The return value is a list of 0, 1 or 2 possible UTC times:

[]: For a local {Date1, Time1} during the period that is skipped when switching to daylight saving time, there is no corresponding UTC since the local time is illegal - it has never happened.

[DstDateTimeUTC, DateTimeUTC]: For a local {Date1, Time1} during the period that is repeated when switching from daylight saving time, there are two corresponding UTCs. One for the first instance of the period when daylight saving time is still active, and one for the second instance.

[DateTimeUTC]: For all other local times there is only one corresponding UTC.


now_to_local_time(Now) -> datetime1970()

Types:

Now = erlang:timestamp()

This function returns local date and time converted from the return value from erlang:now().


now_to_universal_time(Now) -> datetime1970()


now_to_datetime(Now) -> datetime1970()

Types:

Now = erlang:timestamp()

This function returns Universal Coordinated Time (UTC) converted from the return value from erlang:now().


seconds_to_daystime(Seconds) -> {Days, Time}

Types:

Seconds = Days = integer()

Time = time()

This function transforms a given number of seconds into days, hours, minutes, and seconds. The Time part is always non-negative, but Days is negative if the argument Seconds is.


seconds_to_time(Seconds) -> time()

Types:

Seconds = secs_per_day()

secs_per_day() = 0..86400

This function computes the time from the given number of seconds. Seconds must be less than the number of seconds per day (86400).


time_difference(T1, T2) -> {Days, Time}

Types:

T1 = T2 = datetime()

Days = integer()

Time = time()

This function returns the difference between two {Date, Time} tuples. T2 should refer to an epoch later than T1.

Warning:

This function is obsolete. Use the conversion functions for gregorian days and seconds instead.


time_to_seconds(Time) -> secs_per_day()

Types:

Time = time()

secs_per_day() = 0..86400

This function computes the number of seconds since midnight up to the specified time.


universal_time() -> datetime()

This function returns the Universal Coordinated Time (UTC) reported by the underlying operating system. Local time is returned if universal time is not available.


universal_time_to_local_time(DateTime) -> datetime()

Types:

DateTime = datetime1970()

This function converts from Universal Coordinated Time (UTC) to local time. DateTime must refer to a date after Jan 1, 1970.
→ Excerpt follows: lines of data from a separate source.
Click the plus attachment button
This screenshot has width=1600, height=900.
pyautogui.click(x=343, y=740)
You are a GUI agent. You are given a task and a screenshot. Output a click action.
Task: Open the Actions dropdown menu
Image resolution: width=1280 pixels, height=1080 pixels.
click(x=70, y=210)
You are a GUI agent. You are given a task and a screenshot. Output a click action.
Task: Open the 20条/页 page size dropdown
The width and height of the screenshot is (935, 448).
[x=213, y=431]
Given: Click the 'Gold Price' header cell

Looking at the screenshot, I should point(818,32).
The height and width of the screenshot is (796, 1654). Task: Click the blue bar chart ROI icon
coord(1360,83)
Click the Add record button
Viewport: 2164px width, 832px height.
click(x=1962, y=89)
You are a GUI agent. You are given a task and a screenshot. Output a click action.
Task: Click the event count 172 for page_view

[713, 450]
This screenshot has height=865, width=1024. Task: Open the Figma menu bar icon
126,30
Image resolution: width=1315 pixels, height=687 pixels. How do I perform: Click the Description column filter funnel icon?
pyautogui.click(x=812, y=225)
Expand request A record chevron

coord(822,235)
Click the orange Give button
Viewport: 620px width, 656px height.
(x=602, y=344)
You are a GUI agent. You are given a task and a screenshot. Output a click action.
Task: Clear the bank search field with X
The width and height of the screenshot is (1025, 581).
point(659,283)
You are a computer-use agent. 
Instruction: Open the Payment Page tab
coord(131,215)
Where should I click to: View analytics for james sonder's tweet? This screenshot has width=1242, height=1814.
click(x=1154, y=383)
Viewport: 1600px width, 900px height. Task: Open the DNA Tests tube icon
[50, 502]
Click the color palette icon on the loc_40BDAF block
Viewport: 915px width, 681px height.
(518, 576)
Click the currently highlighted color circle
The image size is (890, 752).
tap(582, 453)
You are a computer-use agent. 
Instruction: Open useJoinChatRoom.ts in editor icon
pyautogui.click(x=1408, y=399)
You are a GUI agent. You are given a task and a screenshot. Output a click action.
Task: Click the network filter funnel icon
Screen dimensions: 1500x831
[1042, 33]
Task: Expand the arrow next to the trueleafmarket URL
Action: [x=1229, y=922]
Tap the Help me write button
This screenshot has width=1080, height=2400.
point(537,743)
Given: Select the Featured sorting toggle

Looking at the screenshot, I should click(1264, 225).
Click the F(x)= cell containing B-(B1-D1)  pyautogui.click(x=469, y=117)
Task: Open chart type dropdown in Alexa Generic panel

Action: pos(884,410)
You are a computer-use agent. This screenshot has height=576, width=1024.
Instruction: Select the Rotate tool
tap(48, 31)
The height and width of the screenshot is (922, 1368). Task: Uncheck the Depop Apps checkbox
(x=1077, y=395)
valid_date(Date) -> boolean()


valid_date(Year, Month, Day) -> boolean()

Types:

Date = date()

Year = Month = Day = integer()

This function checks if a date is a valid.

LEAP YEARS

The notion that every fourth year is a leap year is not completely true. By the Gregorian rule, a year Y is a leap year if either of the following rules is valid:

*

Y is divisible by 4, but not by 100; or

*

Y is divisible by 400.

Accordingly, 1996 is a leap year, 1900 is not, but 2000 is.

DATE AND TIME SOURCE

Local time is obtained from the Erlang BIF localtime/0. Universal time is computed from the BIF universaltime/0.

The following facts apply:

*

there are 86400 seconds in a day

*

there are 365 days in an ordinary year

*

there are 366 days in a leap year

*

there are 1461 days in a 4 year period

*

there are 36524 days in a 100 year period

*

there are 146097 days in a 400 year period

*

there are 719528 days between Jan 1, 0 and Jan 1, 1970.